Este tipo de atitude provoca estagnação na vida. Olhar para trás nos
torna “estátuas de sal” como aconteceu à mulher de Ló. O sal que deveria ser
espargido para realçar o sabor da vida, passa a se concentrar num único ponto,
endurecendo-se, tornando-se pedra. Tem até silhueta, semblante, mas não passa
de algo estático, desprovido de vida. A vida precisa de movimento, de
dinamismo, de reação. A gente tem que sair do lugar. Deixar de ser como um
inseto voando em órbita de uma lâmpada. Caso contrário, a gente fica preso numa
espécie de limbo existencial.
Todos temos um passado que não pode ser apagado. Todos temos um futuro
que deve ser construído.
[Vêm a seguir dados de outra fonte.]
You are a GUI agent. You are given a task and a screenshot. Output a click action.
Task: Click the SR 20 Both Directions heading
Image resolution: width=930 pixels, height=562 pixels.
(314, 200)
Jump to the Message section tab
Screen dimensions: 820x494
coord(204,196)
O que não dá é ficar preso a um futuro do pretérito,
conjecturando como teria sido se as coisas houvessem tomado rumos diferentes. O
que você fez, está feito. O que você fará, fará. Mas o que você faria, não fará
mais.
Então, viva e deixe viver.
Não permita que nada, nem ninguém, sabote a sua existência. Mas também
não se permita sabotar a existência de ninguém. Não terceirize
responsabilidades. Quando uma relação não dá certo, a responsabilidade recai
sobre os dois. Ninguém tem culpa. Só não era para ser.
Se não foi possível que alguém fosse feliz ao seu lado, que seja ao lado
de outra pessoa. Não se sinta ofendido pela felicidade que alguém proporcionar
ao seu ex. Nem se preocupe em ofender quem quer que seja com a sua própria
felicidade.
Não ostente. Mas também não se prive. Apenas viva autenticamente o que
houver para ser vivido.
Ame e permita-se ser amado. Perdoe e, se precisar, peça perdão. Siga em
frente sem se deixar distrair com os que não fazem outra coisa que não seja
espreitar e sabotar a felicidade alheia.